Nanowrimo: Halfway Mark

So it’s the 16th of November, and we’ve passed the halfway mark for National Novel Writing Month (Nanowrimo). On the 15th I hit 25079 words on Extinction Event, thus keeping me on target. I had hoped to be further along but as they say no plan survives contact with the enemy. In my case, the enemy happens to be a particularly pernicious case of vertigo. It leaves me dizzy a lot of the time and low-level nauseous for most of it. Not the best circumstances to be writing a novel under.

That said, I have soldiered on, relying on that old Nanowrimo standby, the sprint. By this I mean I set a timer for as long as I think I can stand it, sit down and just write my story. There have been times when the timer has been set for as low as two minutes, but here’s the thing– I can still write 100 words or more in two minutes.

According to Writeometer, my last two-minute sprint was for 107 words. If your goal is to hit 1666 words per day, you can do this with 16 two minute sprints. I don’t recommend this for purposes of getting into the flow, but it helps build the word counts.

Perhaps it is the illness, but I slammed into the wall with this book quite hard at the end of last week. I just felt like what I was writing was dull and not worth reading, and I had my doubts about keeping going. Today, looking at it, I can see it is no worse than my usual stuff, but back then I was cursing myself as useless.

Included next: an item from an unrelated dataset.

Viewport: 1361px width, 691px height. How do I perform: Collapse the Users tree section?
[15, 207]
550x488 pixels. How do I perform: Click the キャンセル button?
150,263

It’s a reminder of how much of writing is a mind game. Just keeping yourself going can be a chore sometimes. To be fair to my critical faculties, I can see reasons why I had my doubts. While the individual scenes were readable, the cumulative effect was not achieving the effect I had hoped.

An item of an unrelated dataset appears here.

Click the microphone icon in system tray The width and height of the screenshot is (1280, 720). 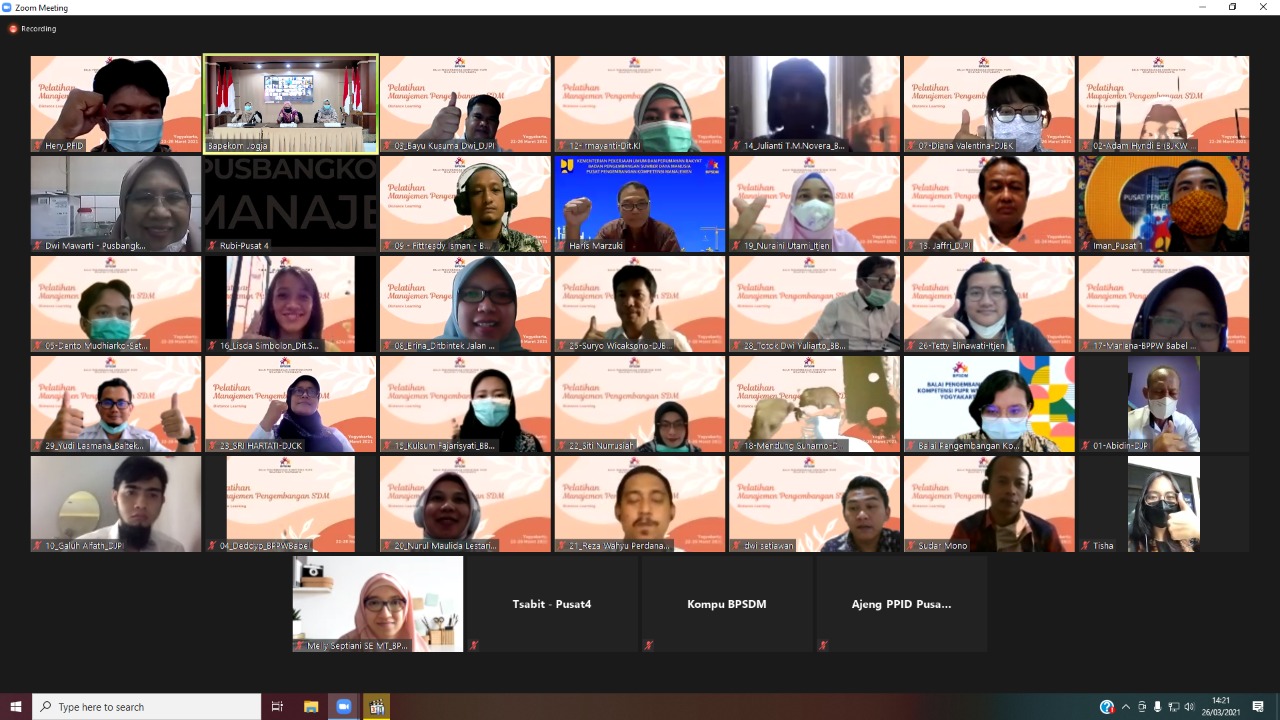1157,707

My original outline called for a chaotic multi-sided battle between a number of factions. It was a fight both epic and anarchic, with corporate mercenaries slugging it out with state-sponsored cyborg ninjas, an intervention from an alien hivemind, and our heroes caught in the middle. When I wrote it out scene by scene, it became schematic. I was so busy laying things out so they would be clearly understandable for the reader that I lost the sense of chaos you get in a real battle.

I eventually took myself aside, did a breakdown of what I had written and asked myself what had gone wrong. I then rewrote the sequence starting with an anarchic space drop and progressing to a much more exciting combination of the old scenes and new. I’m not saying it’s the best solution but it was a solution and it got things flowing again. Now the story is racing along again. Complications are piling up nicely, and I think I can see a way forward to the ending I had planned.

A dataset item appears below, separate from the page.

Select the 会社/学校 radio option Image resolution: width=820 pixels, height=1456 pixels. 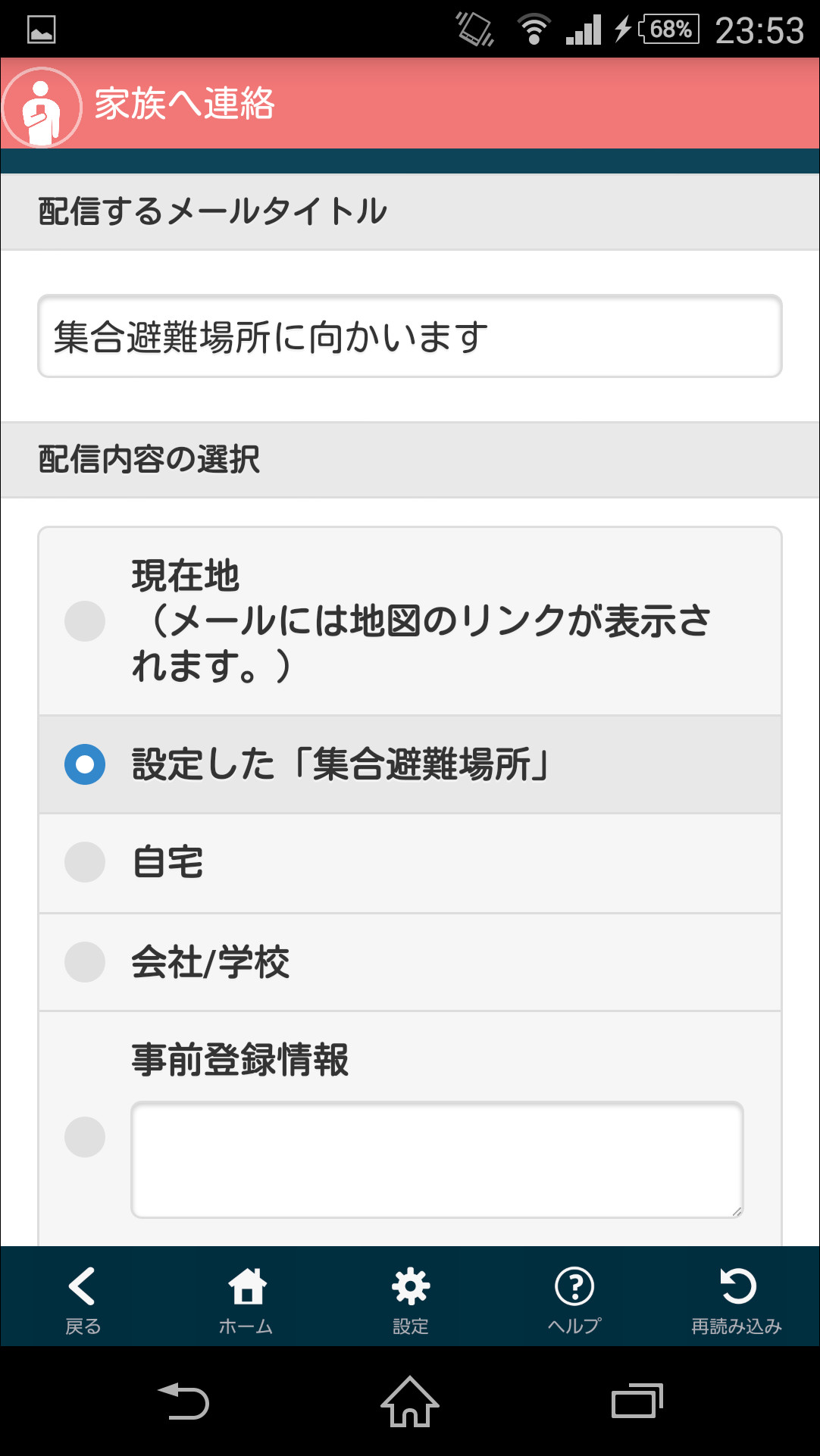click(x=84, y=961)
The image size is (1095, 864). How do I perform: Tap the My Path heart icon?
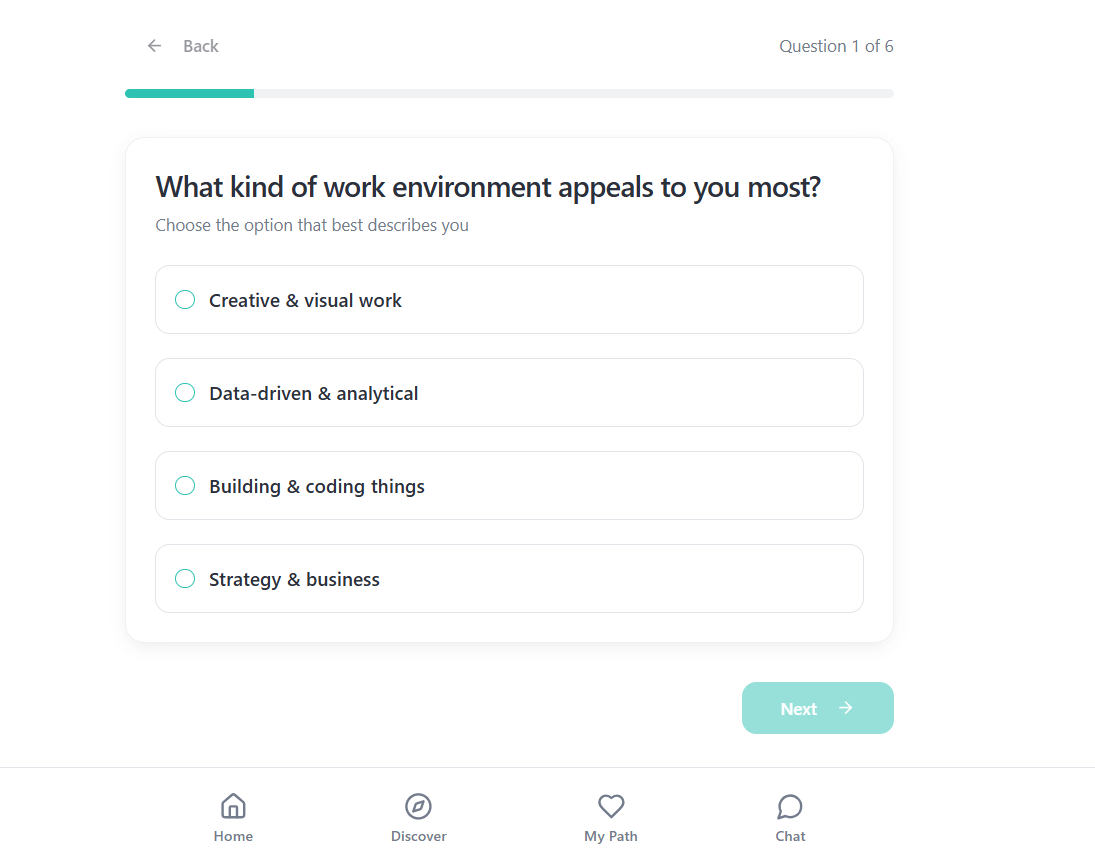click(x=610, y=806)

When I was younger, there was a good chance I would simply have given up when I started to feel like things were going astray. I had a nasty habit of doing that back then. These days, with a bit more experience under my belt, I know that there’s very little that can’t be fixed if the underlying story is strong. Things can seem hopelessly tangled, but they can pretty much always be untangled if you are prepared to put in the work.

Any other lessons? Yep, as the Bond title goes Never say never again. I swore after my experience stacking up five Kormak novels without releasing them that I would never do that again. Yet here I am working on the second military SF novel in a series without having released the first one.

I did this because I thought I was going to be editing the first one as I wrote the second one. It turns out that for the past week I haven’t had the energy to do both. The momentum of Nanowrimo pushed me to finish what I started in order to avoid the embarrassment of public failure. I have learned some interesting stuff from writing this book that I can feed back into the first book. I can also foreshadow some of the events of the second book in the first one. It’s all useful when you’re building a new universe, as I am with this series.

I am enjoying writing in this Judge Dredd meets Starship Troopers setting. It’s pretty grimdark, but I think it’s also very funny in places. Well, it makes me laugh anyway, and that’s half the battle.

Right, enough of this blogging, it’s time to get back to the actual writing. And that’s another secret of writing success, from the great Stephen King, it’s all about application. The application of the seat of the pants to the seat of the chair. Books don’t write themselves, no matter what some people might have you believe.